I am an NRA Life Member; have been since Shrub's daddy was POTUS. I also regularly donate money to the NRA. My legislators are, no doubt, sick of hearing from me on gun issues.
Perhaps more importantly, I work at divorcing gun issues from the idiot liberal/conservative dichotomy. During the Clinton administration, we allowed the NRA to essentially become the National Republican Administration. They profitted by coming to just automatically expect the "gun vote" though all they could honestly claim was that they were marginally better than the Democrats on gun rights. See, most of the folks you run into in this life just aren't single-issue voters who can gag down the total package of what a candidate stands for just for the sake of his stance on a single issue. I know a good many Democrats who like guns quite well, but vote for the anti-gun party because too many other things about the Republican party turn them away. So I make it a point to take Liberals, Democrats, Greens, and all the others that Conservatives love to hate to the shooting range. I have made gifts of firearms to several formerly anti-gun people who became enthusiasts under my tutelage. My goal is to, eventually, take gun rights away from both political parties as a political tool. Ideally, both parties will learn to leave the issue the hell alone, unless they are planning to make the laws less restrictive.

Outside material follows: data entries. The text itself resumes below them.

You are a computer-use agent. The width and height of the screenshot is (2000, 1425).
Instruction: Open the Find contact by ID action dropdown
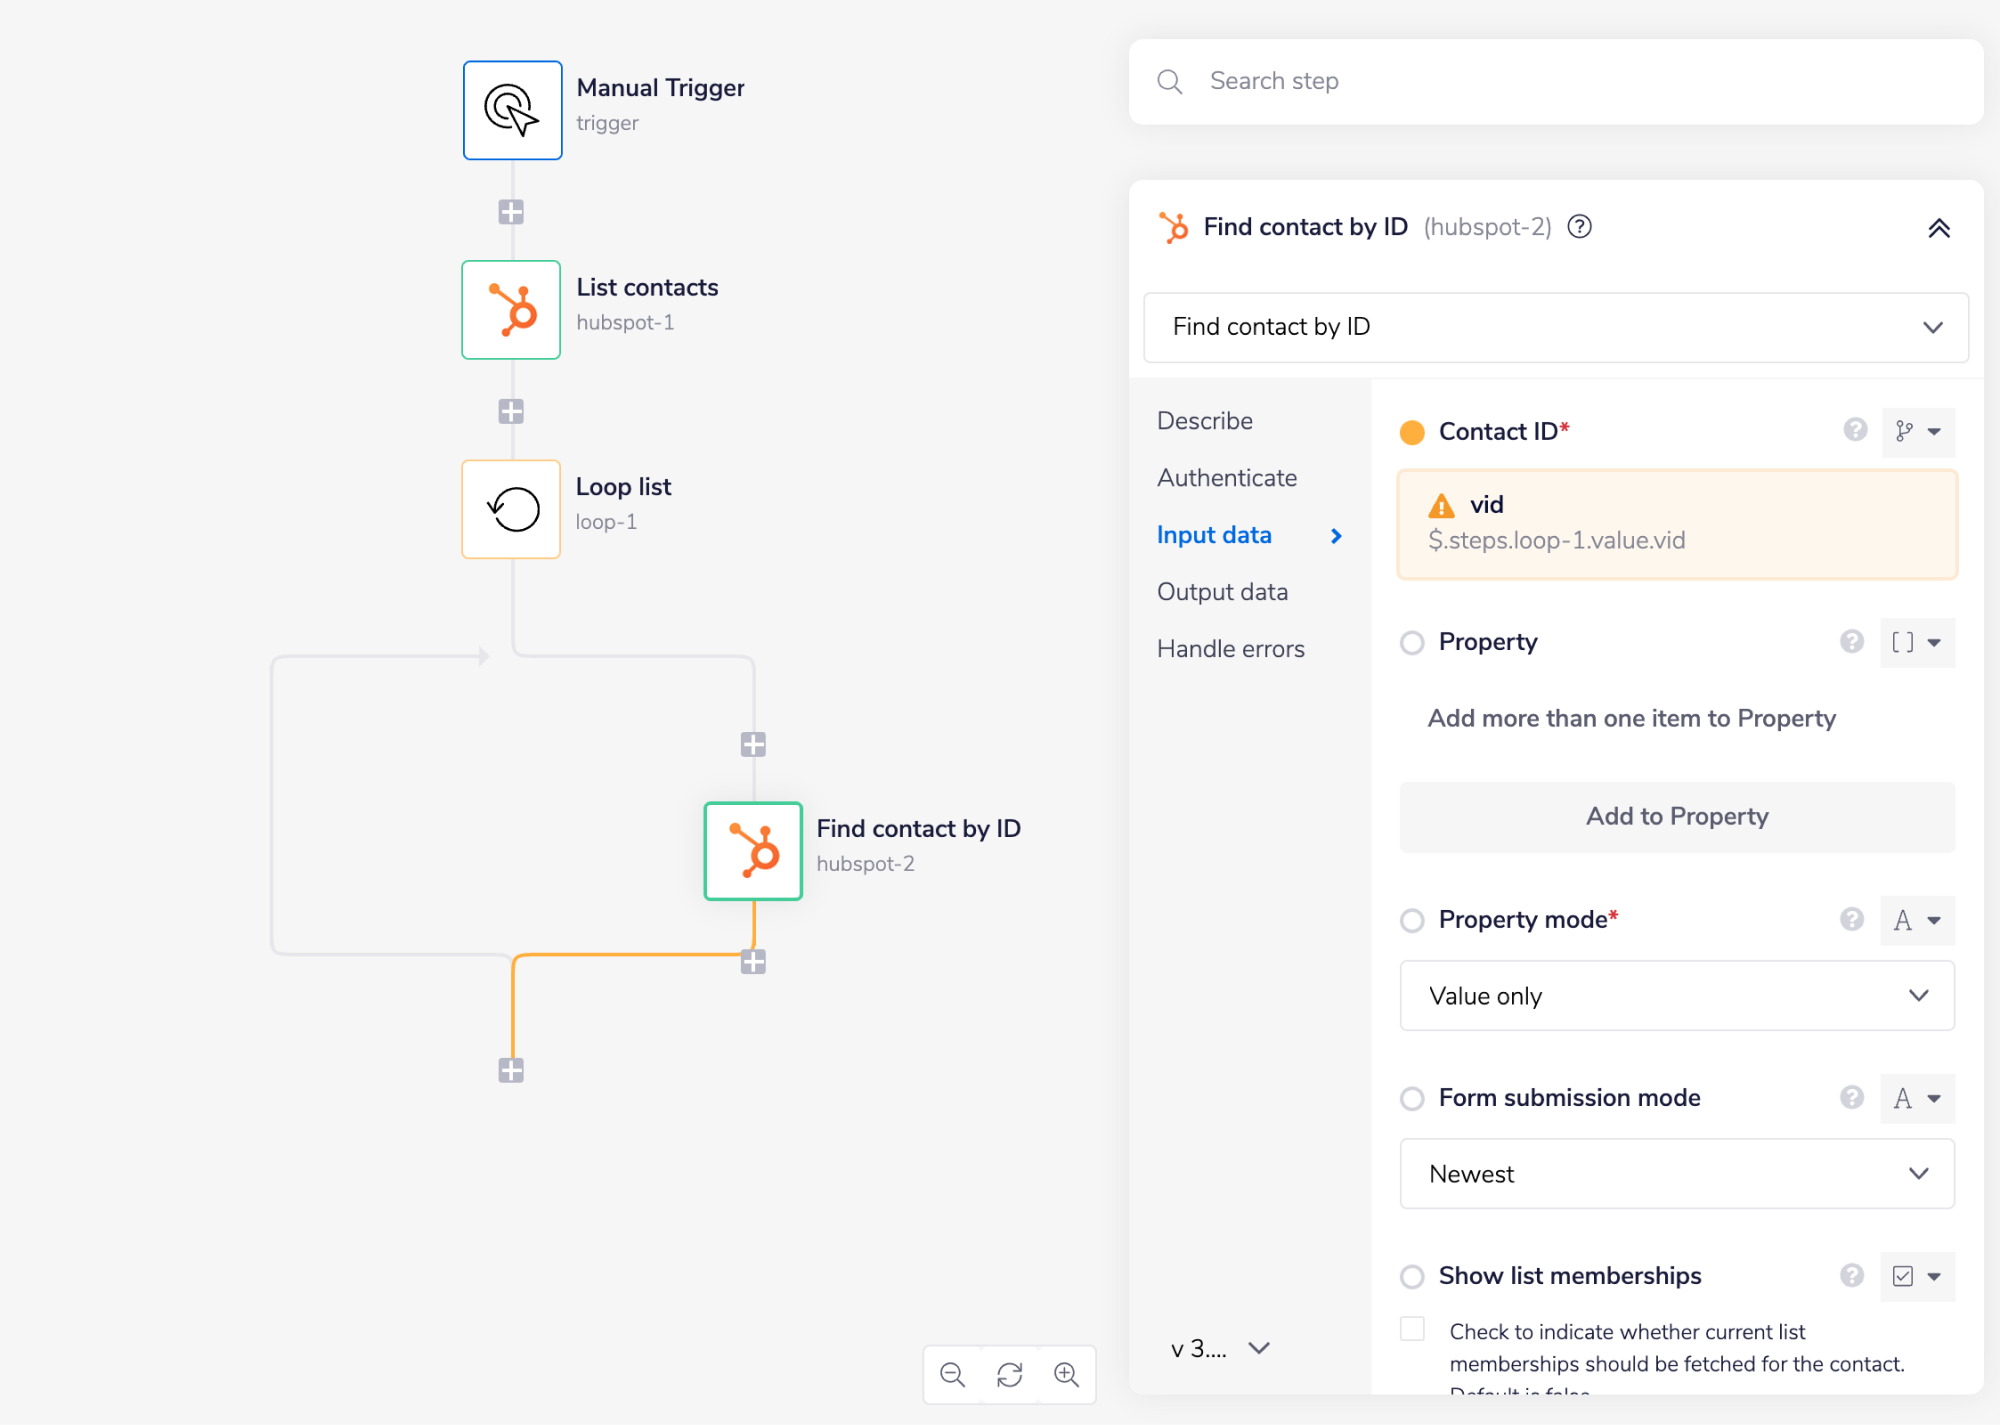point(1556,327)
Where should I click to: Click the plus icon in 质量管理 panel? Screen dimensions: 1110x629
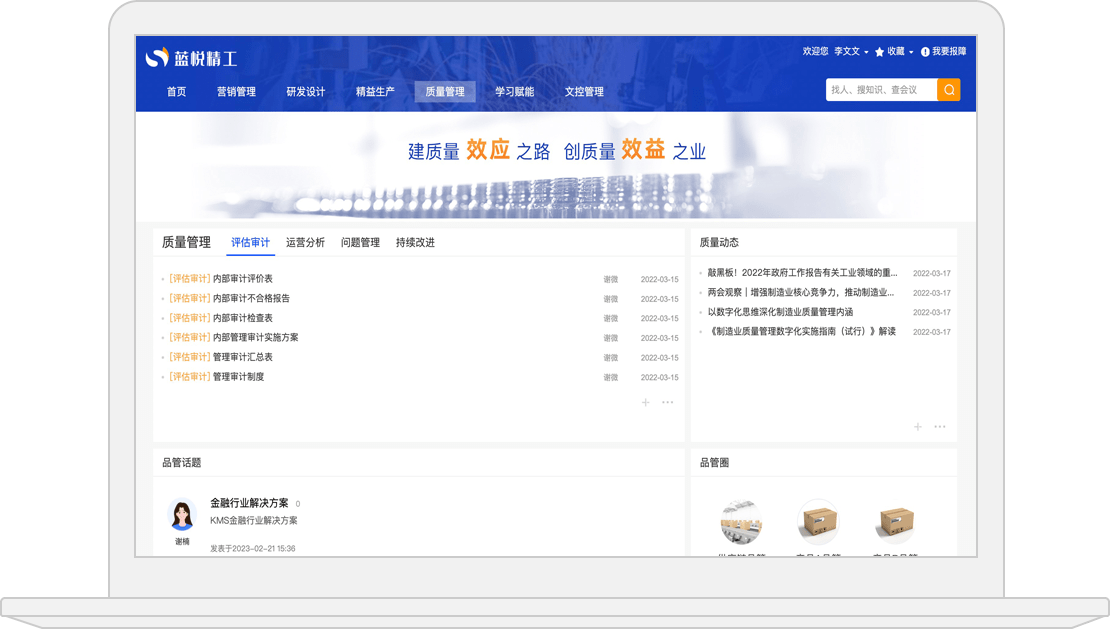[645, 402]
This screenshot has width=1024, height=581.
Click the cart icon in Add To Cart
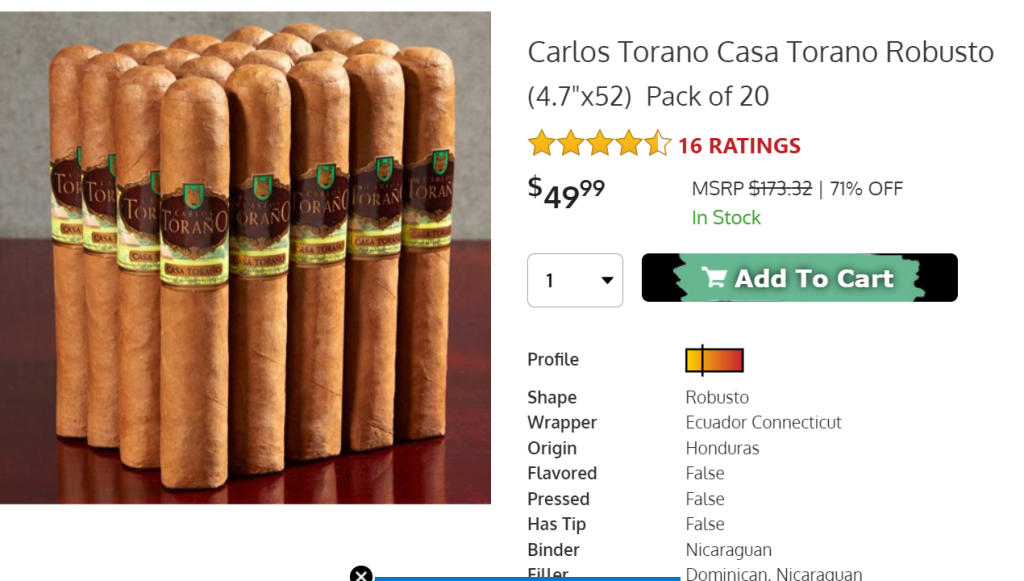coord(714,277)
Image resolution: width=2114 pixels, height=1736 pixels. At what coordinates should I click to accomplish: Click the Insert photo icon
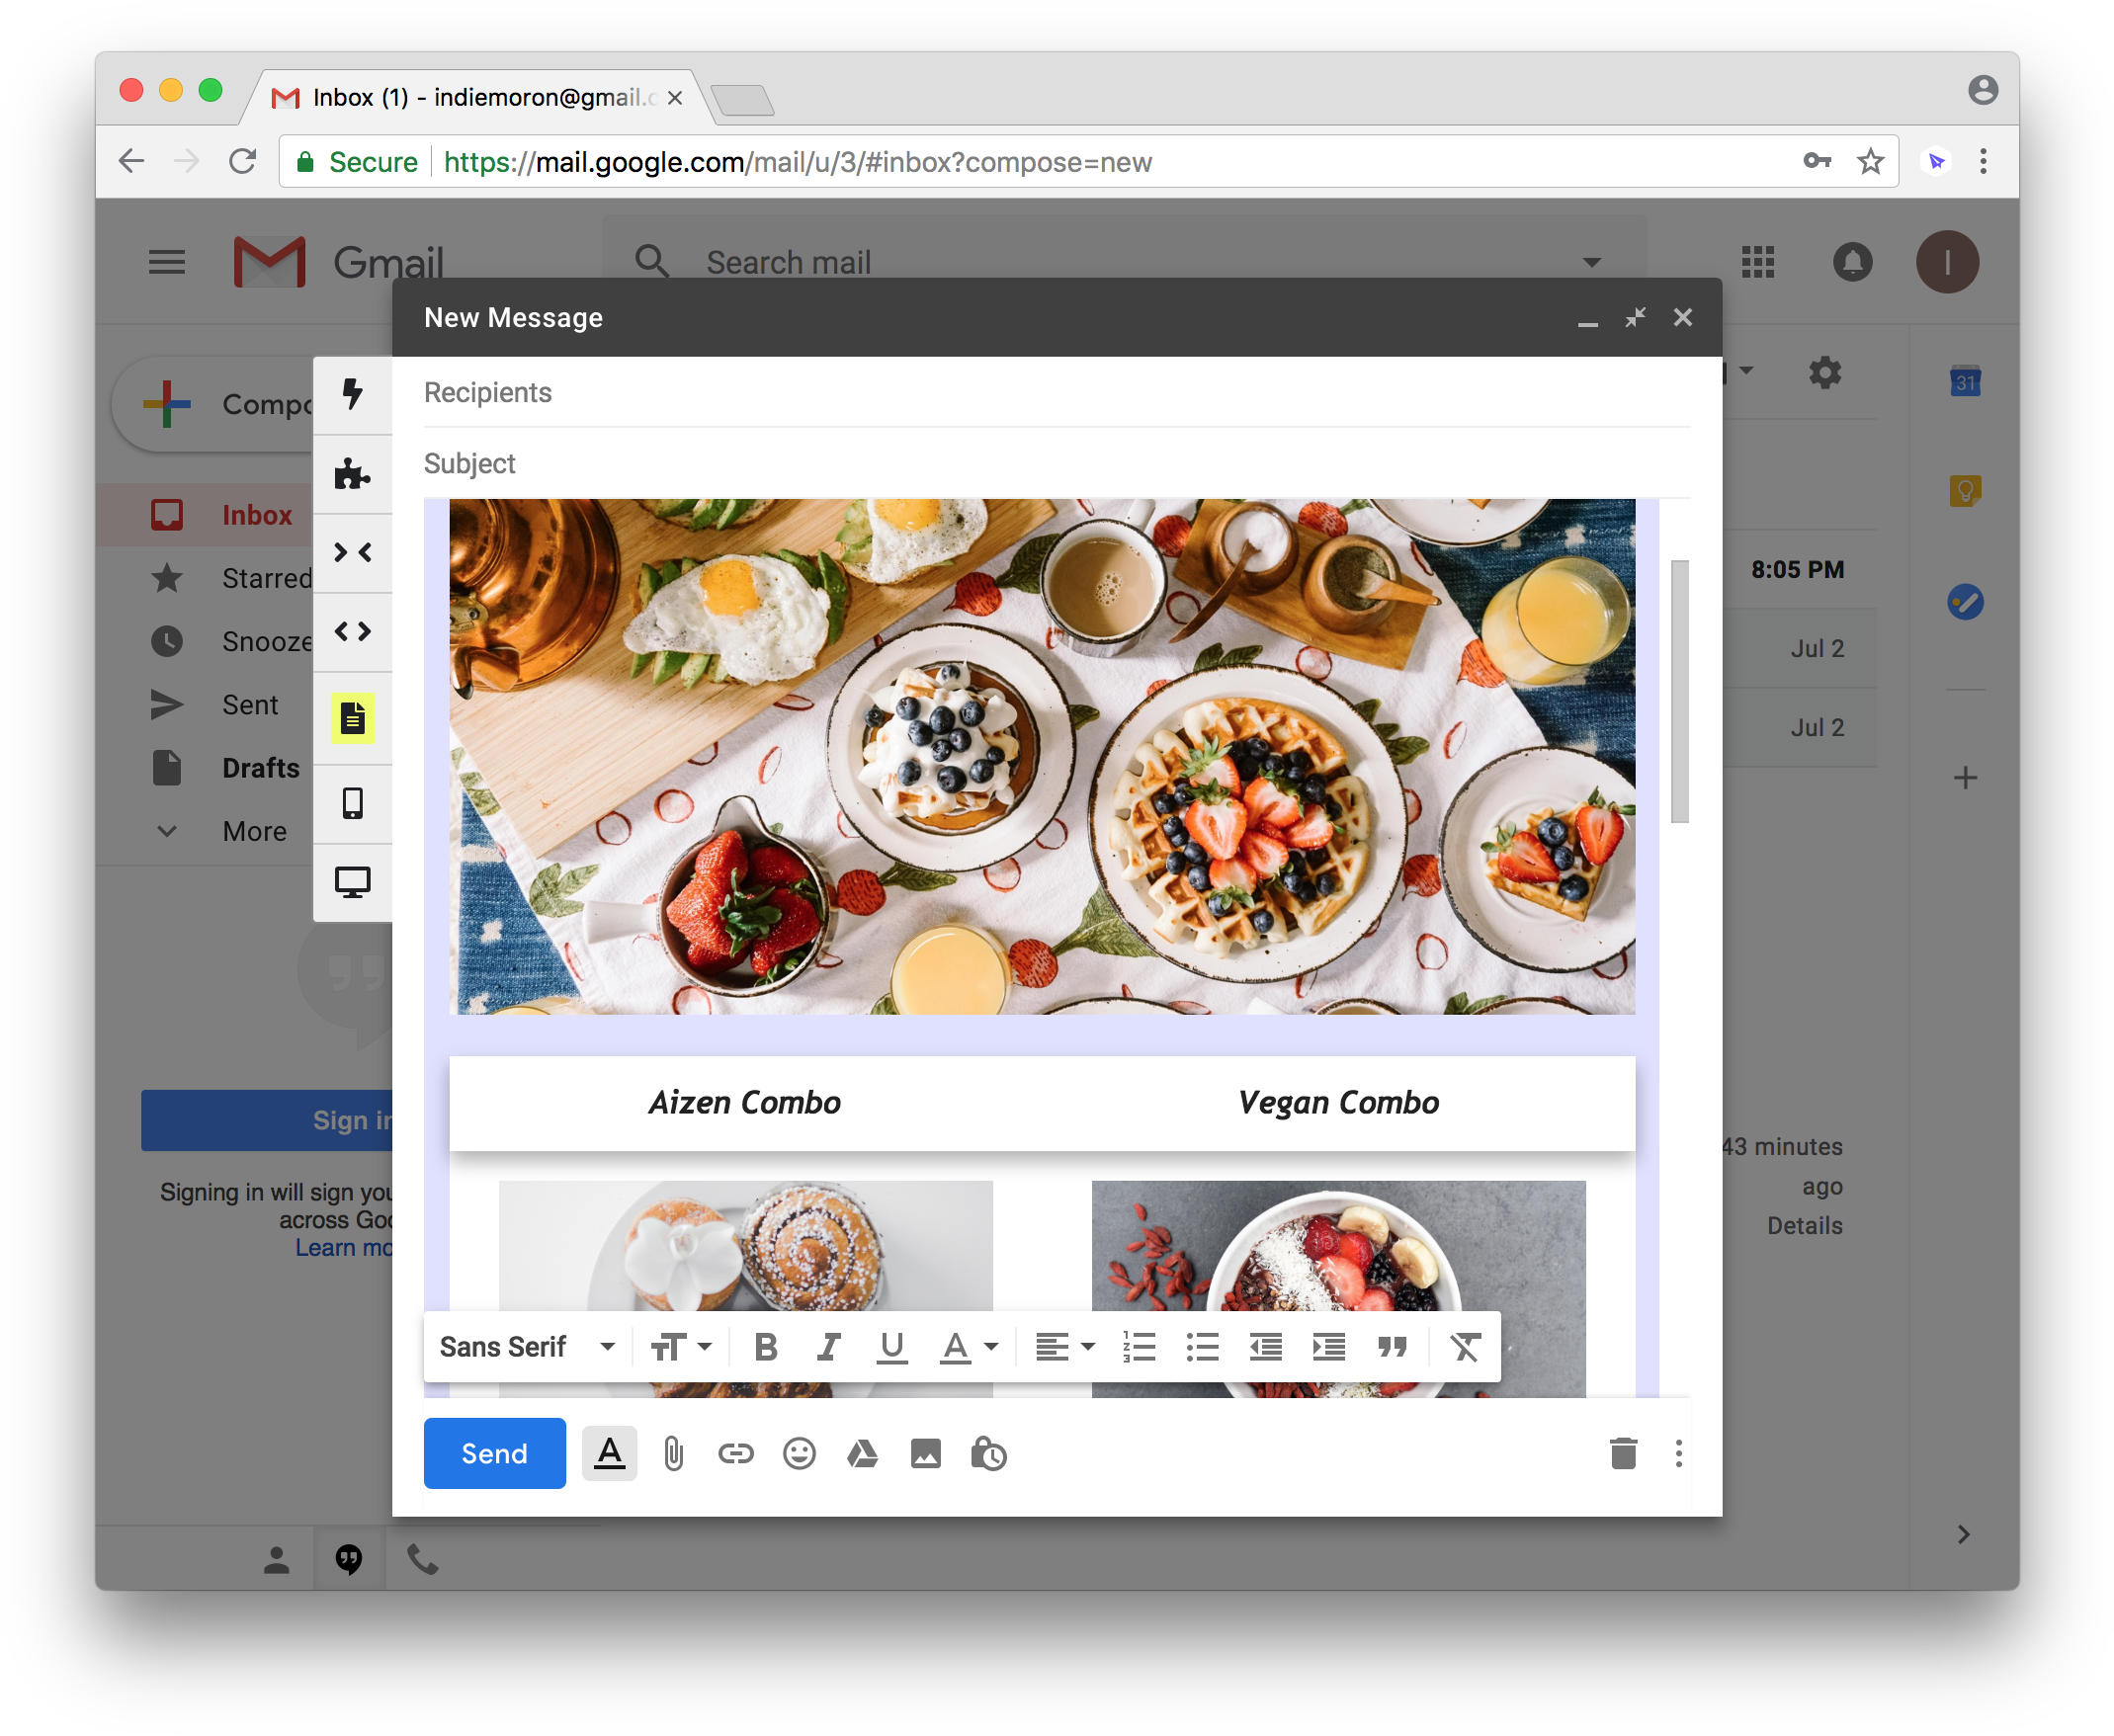point(925,1451)
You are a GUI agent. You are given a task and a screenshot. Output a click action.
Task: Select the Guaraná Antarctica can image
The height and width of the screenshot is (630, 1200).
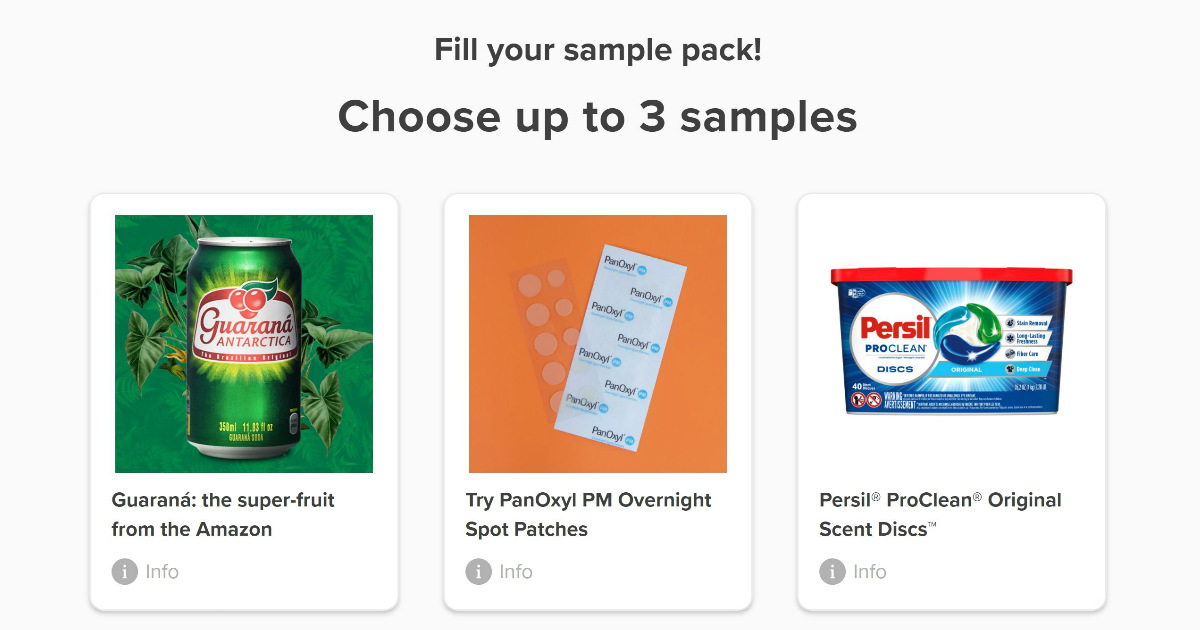click(x=244, y=343)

Further, I work at teaching all my students critical thinking skills. I push no particular political agenda. Nor do I address guns specifically. My goal is to give them the tools to make their own, informed decisions; not to tell them what that decision should be.
Whether you think that is "enough" or even worthwhile, I submit that it is more substantive and more effective than fulminating on message boards for an audience of people who already agree with you.